▶ **What to produce**
Carry on the personal essay about fear of failure and inner strength below, picking up right after its last sentence.

▶ **Given passage**

· · · ·

I grew up from humble beginnings, and fought through many personal hardships that got me to this place in my life where I am now, so that I am able to pursue my passions and talk freely to anyone that might be interested in hearing my personal perspective on life's journey. What got me through the difficult days was my passion for space exploration, and the inspirational possibility that a future awaits us more incredible that can be written in our greatest works of literature.
Kindness and compassion to others has always been important to me, and I try if I can to encourage that same trait in others. For solidarity with our fellow human beings must be the foundation of any castle upon which we establish our society if we hope for it to be sustainable and grow harmoniously.
And yet I have also made a great discovery, an astonishing discovery that I want to share with everyone. In life, many of us hold ourselves back from advancing, never achieving the dreams we aspired to, never 'going for it' and accepting that we may fail. But I have discovered that there is a great power within all human beings to become whatever we want to be. Most never discover this, accept in a crisis situation when they are called upon to respond to a life pressure in a flight or fight manner. What holds us back, is fear of failure, the prospect of ridicule, the possibility of criticism, the realisation that we are simply not good enough. So we settle for second best. We never become a musician, or a poet, or a writer, or a scientist, or an architect, or an artist or whatever else we personally might have loved to do. And this 'second best' approach becomes more pronounced in life as we move into our careers, adopted families, take on responsibilities and commitments.
Yet it is only by allowing ourselves to fail that we advance, that we learn who we truly are, and discover our true character. I guess what I am saying is, failure is okay, and its even necessary if you are to progress. With the exception of being lucky, few successes are ever built on a pure win-win strategy, but are built on the back of an incremental set of smaller failures which gradually moves you towards your goal, if you keep on going. I believe in the potential of self-actualisation and so it has become my life philosophy to help others realise that they too can achieve their dreams. And if I can play any role in helping others to realise that, then that brings me great happiness if I have enriched the life of another. 'You' need nobody else - the power is within each of us to achieve anything that we want to. The task, is to instil that infectious optimism in the deepest parts of other people's bellies, so that it grows root and catapults us all forward towards a happier and more fulfilling future.

· · · ·

▶ **Data extract**
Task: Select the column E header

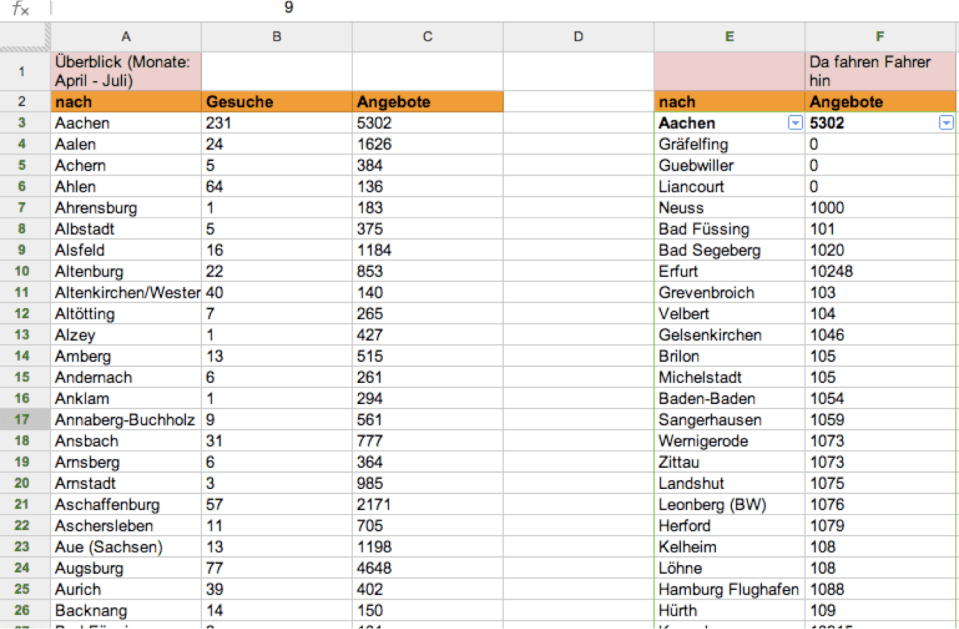Action: pyautogui.click(x=729, y=37)
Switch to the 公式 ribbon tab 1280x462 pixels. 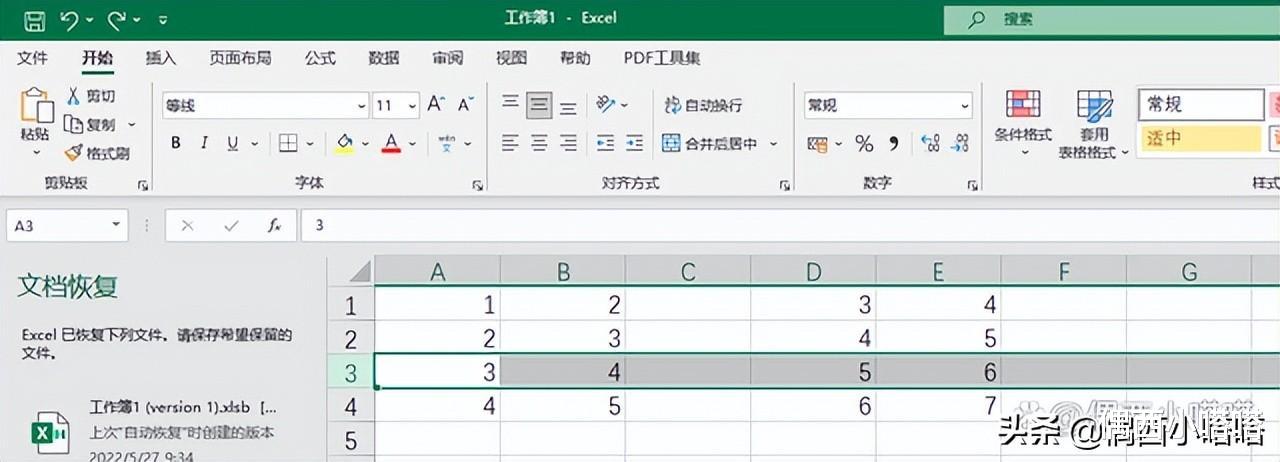[x=320, y=58]
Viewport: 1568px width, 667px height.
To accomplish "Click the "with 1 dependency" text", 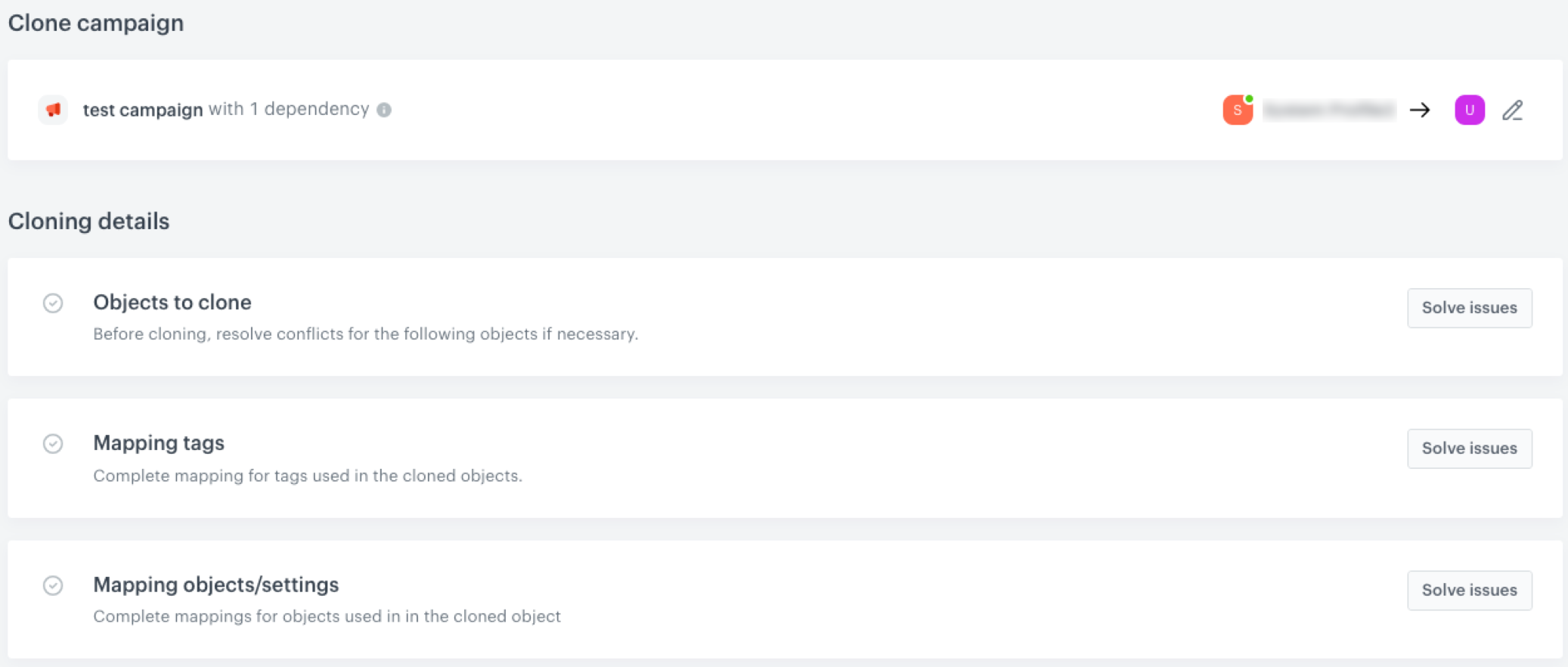I will (x=289, y=109).
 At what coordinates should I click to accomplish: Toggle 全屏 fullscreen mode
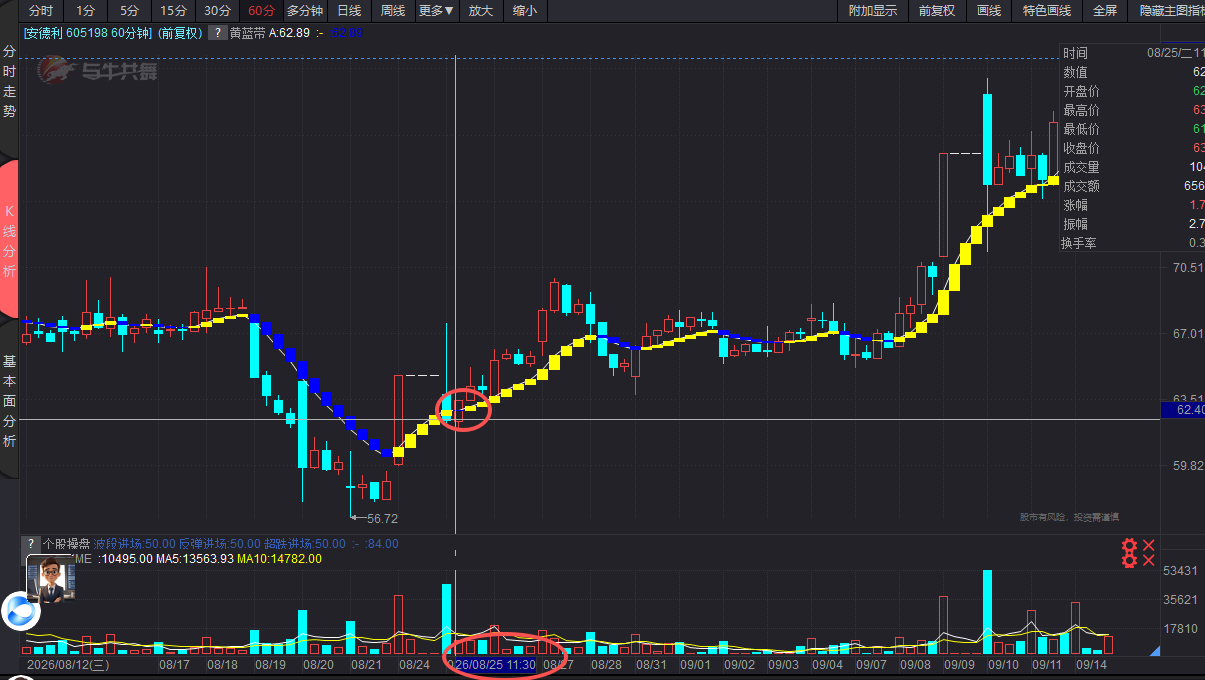(x=1104, y=11)
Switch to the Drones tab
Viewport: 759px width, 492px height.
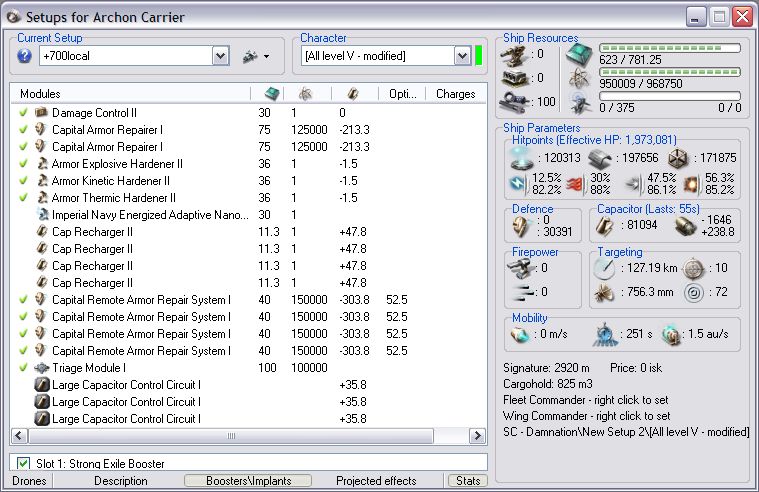tap(27, 481)
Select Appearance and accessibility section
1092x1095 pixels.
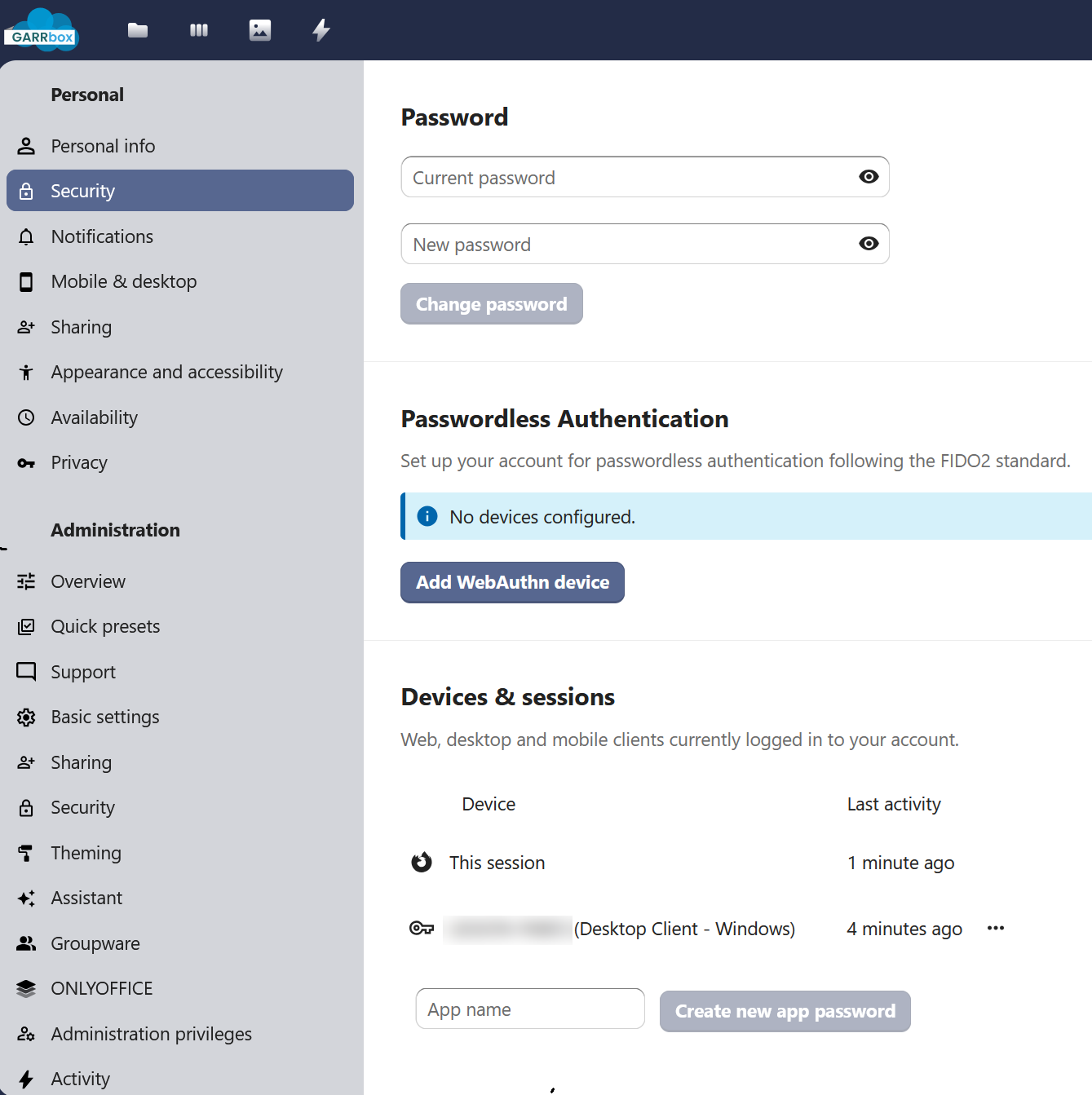tap(166, 372)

· · · ·

▶ **Exercise response**
It took me many years of hard study to become an established scientist. It took me several attempts and some failures to become an entrepreneur. Yet I have achieved these things. I am not an artist. I am not a poet. I am not a writer. I am not a photographer. I am not a musician. And yet I like to attempt all of these things and to fail at them, in the hope that I might become better in the process, and also learn something about myself and the reality for which I am a part. I have no limits, they are only defined by the expectations of others around me, and the fears that they have about their own hopes and dreams. Be special! be extraordinary! life is too short not to be.
"A human being is part of a whole, called by us the ‘Universe’ —a part limited in time and space. He experiences himself, his thoughts, and feelings, as something separated from the rest—a kind of optical delusion of his consciousness. This delusion is a kind of prison for us, restricting us to our personal desires and to affection for a few persons nearest us. Our task must be to free ourselves from this prison by widening our circles of compassion to embrace all living creatures and the whole of nature in its beauty.” Albert Einstein.